For CartPole, using a GPU was neither useful nor relevant because the model is too simple. The communication overhead between the CPU and GPU outweighed the speed gains in forward and backward pass computations.

However, for the Atari environment, the situation is different. The model is more complex, and using a GPU can significantly speed up the computations.

### Wrappers

The atari environment requires some preprocessing to be used with a DQN agent. The following wrappers are recommended:
- Stable Baselines3 Atari Wrappers: https://stable-baselines3.readthedocs.io/en/master/common/atari_wrappers.html
- Gymnasium Atari Wrappers: https://gymnasium.farama.org/api/wrappers/misc_wrappers/#gymnasium.wrappers.AtariPreprocessing

In the following implementation to complete, Stable Baselines3 Atari Wrappers are used.

[Machado paper](https://www.jair.org/index.php/jair/article/view/11182/26388) explains the importance of the preprocessing steps in the Atari environment.

### Network visualization with Zetane

You can use [Zetane](https://github.com/zetane/viewer?tab=readme-ov-file#zetane-viewer) to visualize the network architecture. It provides an interactive way to explore the structure of neural networks, including the layers, connections, and parameters.

### Hyperparameters

You can use the same hyperparameters than https://arxiv.org/abs/1312.5602 (DQN 2013) or https://arxiv.org/abs/1509.06461 (DDQN 2015) or https://arxiv.org/abs/1511.06581 (DDDQN 2015) or https://arxiv.org/abs/1511.05952 (PER 2016).

Material supplied.

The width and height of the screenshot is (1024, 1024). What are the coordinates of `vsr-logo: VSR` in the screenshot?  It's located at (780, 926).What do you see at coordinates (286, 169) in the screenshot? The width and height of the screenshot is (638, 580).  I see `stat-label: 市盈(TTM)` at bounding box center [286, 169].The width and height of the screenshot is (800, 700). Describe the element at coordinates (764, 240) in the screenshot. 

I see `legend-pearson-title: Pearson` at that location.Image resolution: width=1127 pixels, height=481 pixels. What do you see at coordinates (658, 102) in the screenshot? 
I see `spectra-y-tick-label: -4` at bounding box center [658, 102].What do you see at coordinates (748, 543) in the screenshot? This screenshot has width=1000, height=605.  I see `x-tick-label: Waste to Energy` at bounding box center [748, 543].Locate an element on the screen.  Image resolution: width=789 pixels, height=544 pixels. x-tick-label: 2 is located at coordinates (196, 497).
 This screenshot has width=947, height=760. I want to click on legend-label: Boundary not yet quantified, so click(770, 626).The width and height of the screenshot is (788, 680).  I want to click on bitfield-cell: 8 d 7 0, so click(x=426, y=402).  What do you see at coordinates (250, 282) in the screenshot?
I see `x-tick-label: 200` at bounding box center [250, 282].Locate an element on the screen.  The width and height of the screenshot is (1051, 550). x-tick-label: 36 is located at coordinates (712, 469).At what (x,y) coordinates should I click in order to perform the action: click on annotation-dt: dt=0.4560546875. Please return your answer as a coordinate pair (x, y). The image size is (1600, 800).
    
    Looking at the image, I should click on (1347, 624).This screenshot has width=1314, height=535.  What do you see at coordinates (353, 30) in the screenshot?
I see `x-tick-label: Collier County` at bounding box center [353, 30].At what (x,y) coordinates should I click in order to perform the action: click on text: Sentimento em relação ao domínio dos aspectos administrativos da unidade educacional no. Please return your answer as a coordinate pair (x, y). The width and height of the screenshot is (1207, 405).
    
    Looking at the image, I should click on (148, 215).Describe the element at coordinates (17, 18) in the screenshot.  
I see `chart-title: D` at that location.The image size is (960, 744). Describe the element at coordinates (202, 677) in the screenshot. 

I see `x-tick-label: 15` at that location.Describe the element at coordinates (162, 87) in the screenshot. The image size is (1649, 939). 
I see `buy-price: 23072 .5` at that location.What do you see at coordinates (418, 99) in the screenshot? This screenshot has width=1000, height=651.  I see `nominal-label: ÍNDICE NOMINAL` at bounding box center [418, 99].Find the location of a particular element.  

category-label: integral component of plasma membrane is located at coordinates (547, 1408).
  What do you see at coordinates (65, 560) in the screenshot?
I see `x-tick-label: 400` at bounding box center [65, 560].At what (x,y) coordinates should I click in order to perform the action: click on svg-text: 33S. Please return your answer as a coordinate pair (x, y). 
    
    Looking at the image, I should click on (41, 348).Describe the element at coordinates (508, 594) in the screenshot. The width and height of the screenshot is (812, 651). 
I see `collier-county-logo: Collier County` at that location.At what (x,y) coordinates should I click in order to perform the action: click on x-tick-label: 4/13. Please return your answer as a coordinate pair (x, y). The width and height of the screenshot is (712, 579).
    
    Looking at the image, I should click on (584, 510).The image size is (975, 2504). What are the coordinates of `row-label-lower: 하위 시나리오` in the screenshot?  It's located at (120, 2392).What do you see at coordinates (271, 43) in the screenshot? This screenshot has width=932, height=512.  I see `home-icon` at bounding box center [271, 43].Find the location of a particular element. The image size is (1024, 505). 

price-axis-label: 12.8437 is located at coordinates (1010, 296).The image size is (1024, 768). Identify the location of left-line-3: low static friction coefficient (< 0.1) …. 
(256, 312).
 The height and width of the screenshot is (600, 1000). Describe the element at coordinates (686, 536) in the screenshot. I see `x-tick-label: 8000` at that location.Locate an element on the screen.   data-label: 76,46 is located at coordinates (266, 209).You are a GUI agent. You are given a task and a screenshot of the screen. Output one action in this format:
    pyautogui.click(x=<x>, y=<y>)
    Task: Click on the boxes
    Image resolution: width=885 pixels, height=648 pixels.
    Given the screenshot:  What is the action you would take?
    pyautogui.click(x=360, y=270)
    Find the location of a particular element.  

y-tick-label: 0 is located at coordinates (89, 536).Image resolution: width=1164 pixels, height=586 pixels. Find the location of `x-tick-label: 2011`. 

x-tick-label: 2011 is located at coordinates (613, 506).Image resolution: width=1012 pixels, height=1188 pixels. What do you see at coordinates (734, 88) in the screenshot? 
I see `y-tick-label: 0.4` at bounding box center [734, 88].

Instruction 1. Reproduce verbatim the portion of the Atari DQN text running from "For CartPole, using" down to "backward pass computations.".
Instruction 2. Carry on the text about training a DQN agent on Atari, beginning after its final sentence.

Answer box 1.
For CartPole, using a GPU was neither useful nor relevant because the model is too simple. The communication overhead between the CPU and GPU outweighed the speed gains in forward and backward pass computations.

Answer box 2.
### Implement and train DQN on Breakout

Complete and test the following code to implement and train a DQN agent on the Breakout environment.

In [None]:
import datetime
import gymnasium as gym
# import itertools
import numpy as np
import os
import pathlib
import random
from stable_baselines3.common.atari_wrappers import ClipRewardEnv, EpisodicLifeEnv, FireResetEnv, MaxAndSkipEnv, NoopResetEnv
from stable_baselines3.common.buffers import ReplayBuffer
import torch
# import tqdm

#DEVICE = torch.device("cuda" if torch.cuda.is_available() else "cpu")
DEVICE = torch.device("cuda:0" if torch.cuda.is_available() else "cpu")
# DEVICE = torch.device("cuda:1" if torch.cuda.is_available() else "cpu")

class QNetwork(torch.nn.Module):
    def __init__(self, env):
        super().__init__()

        self.network = torch.nn.Sequential(

        ### BEGIN SOLUTION ###
            
            ...

        ### END SOLUTION ###
        
        )


    def forward(self, x):
        return self.network(x / 255.0)


def linear_schedule(start_e: float, end_e: float, duration: int, t: int):
    slope = (end_e - start_e) / duration
    return max(slope * t + start_e, end_e)


def make_env():
    #env = gym.make("ALE/Breakout-v5", render_mode="rgb_array")
    env = gym.make("BreakoutNoFrameskip-v4", render_mode="rgb_array")
    # https://stable-baselines3.readthedocs.io/en/master/common/atari_wrappers.html
    env = NoopResetEnv(env, noop_max=30)
    env = MaxAndSkipEnv(env, skip=4)
    env = EpisodicLifeEnv(env)
    env = FireResetEnv(env)
    env = ClipRewardEnv(env)
    env = gym.wrappers.ResizeObservation(env, (84, 84))
    env = gym.wrappers.GrayScaleObservation(env)
    env = gym.wrappers.FrameStack(env, 4)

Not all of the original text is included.